不毛な恋の行方
夕方居酒屋に移動。
「かんぱーい!」
賑やかにスタートした飲み会。
わたしはまだまだ新人なので
注文したり、下げたり、
色々と気を配る。
「園田さーん、こっちおいでよー。」
呼ばれた方を見ると、都築さん達。
テーブルを見渡し、
落ち着いている様子だったので
都築さん達の方に向かった。
ぽんぽん、と都築さんが隣の席を譲ってくれ
ありがたく座らせて頂く。
「園田さん、営業慣れた?」
はい、お陰様で。と笑うと
「本当、癒されるわー。
俺ね、園田さんが外から帰った時に
お帰りなさい、って言ってくれるの
いつも楽しみにしてるんだよ。」
いや、これまじだよ!と
周りの人達が騒ぐ。
「そう言っていただけるだけで
ありがたいです!頑張ります!」
なんて言いながら、お酒が進む。
しばらくして
「ちょっとお手洗い行ってきます。」
と言って席を立ち、
またテーブルを見渡す。
グラスが空の人達のドリンクを聞いて注文し、
そのままお手洗いに行く。
お手洗いを出ると
壁にもたれてスマホをいじる主任。
かっこいいなー。
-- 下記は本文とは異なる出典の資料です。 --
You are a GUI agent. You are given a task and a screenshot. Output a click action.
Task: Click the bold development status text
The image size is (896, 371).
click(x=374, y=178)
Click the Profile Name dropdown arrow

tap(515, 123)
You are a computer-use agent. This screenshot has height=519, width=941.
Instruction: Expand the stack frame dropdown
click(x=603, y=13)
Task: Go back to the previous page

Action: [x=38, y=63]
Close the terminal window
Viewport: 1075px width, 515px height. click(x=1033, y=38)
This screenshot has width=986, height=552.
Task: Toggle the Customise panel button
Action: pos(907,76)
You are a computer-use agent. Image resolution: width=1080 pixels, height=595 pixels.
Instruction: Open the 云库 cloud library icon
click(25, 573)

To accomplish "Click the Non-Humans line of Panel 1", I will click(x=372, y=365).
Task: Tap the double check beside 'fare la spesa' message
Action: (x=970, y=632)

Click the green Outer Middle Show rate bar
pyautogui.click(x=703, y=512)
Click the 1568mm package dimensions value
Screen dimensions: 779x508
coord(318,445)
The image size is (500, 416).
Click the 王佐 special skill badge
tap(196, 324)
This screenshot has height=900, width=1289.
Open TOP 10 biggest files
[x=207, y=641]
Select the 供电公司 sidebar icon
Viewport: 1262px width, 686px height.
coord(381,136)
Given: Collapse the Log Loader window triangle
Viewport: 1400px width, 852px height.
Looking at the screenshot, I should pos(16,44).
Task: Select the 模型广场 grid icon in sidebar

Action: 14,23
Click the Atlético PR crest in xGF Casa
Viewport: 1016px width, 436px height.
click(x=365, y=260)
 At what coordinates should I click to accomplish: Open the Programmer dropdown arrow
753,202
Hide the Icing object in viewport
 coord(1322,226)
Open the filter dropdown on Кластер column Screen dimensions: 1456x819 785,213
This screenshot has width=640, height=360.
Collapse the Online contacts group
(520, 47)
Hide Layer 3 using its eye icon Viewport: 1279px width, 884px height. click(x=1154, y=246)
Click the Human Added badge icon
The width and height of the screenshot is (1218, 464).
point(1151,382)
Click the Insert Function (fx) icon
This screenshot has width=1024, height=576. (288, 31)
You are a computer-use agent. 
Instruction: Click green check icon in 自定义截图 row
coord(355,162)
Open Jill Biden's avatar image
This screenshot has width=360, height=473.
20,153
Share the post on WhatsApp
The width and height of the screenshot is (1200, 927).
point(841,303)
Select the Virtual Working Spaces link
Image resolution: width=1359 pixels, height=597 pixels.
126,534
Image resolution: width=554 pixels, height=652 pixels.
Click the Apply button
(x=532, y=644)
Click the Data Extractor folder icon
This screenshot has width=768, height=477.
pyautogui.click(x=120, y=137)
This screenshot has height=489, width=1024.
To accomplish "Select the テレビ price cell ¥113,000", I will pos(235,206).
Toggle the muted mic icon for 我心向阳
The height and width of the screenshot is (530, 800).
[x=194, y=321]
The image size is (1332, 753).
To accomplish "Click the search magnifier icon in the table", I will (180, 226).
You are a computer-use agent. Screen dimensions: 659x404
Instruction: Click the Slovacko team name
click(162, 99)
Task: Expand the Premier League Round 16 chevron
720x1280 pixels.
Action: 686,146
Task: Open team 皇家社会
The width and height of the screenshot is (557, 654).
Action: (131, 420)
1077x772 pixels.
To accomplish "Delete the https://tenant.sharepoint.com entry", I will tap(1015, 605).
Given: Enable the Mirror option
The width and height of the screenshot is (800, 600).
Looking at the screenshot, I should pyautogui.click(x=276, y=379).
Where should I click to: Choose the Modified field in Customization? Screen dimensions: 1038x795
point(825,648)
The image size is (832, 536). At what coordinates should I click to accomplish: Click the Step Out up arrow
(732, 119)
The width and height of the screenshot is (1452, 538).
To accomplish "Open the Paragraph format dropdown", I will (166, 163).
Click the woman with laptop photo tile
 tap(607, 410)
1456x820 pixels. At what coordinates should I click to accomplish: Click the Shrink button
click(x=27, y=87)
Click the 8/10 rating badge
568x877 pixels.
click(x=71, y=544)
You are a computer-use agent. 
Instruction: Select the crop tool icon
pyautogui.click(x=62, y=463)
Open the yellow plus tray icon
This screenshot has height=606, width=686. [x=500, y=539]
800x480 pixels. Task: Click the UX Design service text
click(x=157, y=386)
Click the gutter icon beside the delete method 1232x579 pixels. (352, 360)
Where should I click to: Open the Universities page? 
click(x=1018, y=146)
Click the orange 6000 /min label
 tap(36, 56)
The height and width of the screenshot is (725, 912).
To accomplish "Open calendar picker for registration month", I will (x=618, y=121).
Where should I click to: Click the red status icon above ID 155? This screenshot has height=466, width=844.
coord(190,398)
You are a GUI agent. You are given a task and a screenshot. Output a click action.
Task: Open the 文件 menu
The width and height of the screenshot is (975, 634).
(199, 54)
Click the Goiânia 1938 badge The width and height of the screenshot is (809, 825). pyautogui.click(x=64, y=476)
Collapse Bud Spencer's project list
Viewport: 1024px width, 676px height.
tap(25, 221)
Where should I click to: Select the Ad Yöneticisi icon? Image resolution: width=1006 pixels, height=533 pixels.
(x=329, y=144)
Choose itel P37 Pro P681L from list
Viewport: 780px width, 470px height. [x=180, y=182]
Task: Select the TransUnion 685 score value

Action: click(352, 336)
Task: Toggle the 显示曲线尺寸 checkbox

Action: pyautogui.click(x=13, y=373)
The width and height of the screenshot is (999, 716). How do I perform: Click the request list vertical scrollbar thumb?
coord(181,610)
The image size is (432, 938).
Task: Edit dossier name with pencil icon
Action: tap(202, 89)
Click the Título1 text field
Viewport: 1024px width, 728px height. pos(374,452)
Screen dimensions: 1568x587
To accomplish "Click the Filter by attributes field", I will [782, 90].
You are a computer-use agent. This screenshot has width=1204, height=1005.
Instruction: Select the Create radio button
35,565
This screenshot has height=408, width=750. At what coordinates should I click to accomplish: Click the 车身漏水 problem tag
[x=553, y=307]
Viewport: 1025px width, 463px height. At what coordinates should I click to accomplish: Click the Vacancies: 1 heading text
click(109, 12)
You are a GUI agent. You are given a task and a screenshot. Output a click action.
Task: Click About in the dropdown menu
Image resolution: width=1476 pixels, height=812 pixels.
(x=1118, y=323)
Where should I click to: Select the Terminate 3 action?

なんて思いながら
通り過ぎようとすると
「園田さん、楽しめてる?」
と声を掛けてくれた。
「はい、楽しいです!」
「それならいいんだけど。
気使いすぎで疲れちゃうよ。
みんな酔ってるし、
適当に流して大丈夫だから。
それに、なんか園田さん見てると
こっちが心配になる。」
と、言ってくれた。
…心配?と頭の中でハテナを浮かべていると
笑って頭を撫でてくれる主任。
「可愛いからね、心配だよ。
誰かに持って帰られたりしないかね。」
と、素敵笑顔でわたしとの距離が
グッと近くなった。
距離の近さと言葉に驚き
顔が一気に赤くなるのが分かった。
「主任!からかわないで下さい!」
と言うと
「ごめんごめん。
だけど可愛いってのも
心配ってのも本当だよ。」
とわたしの頭をぽんぽんして、
みんなの輪の中に帰って行った。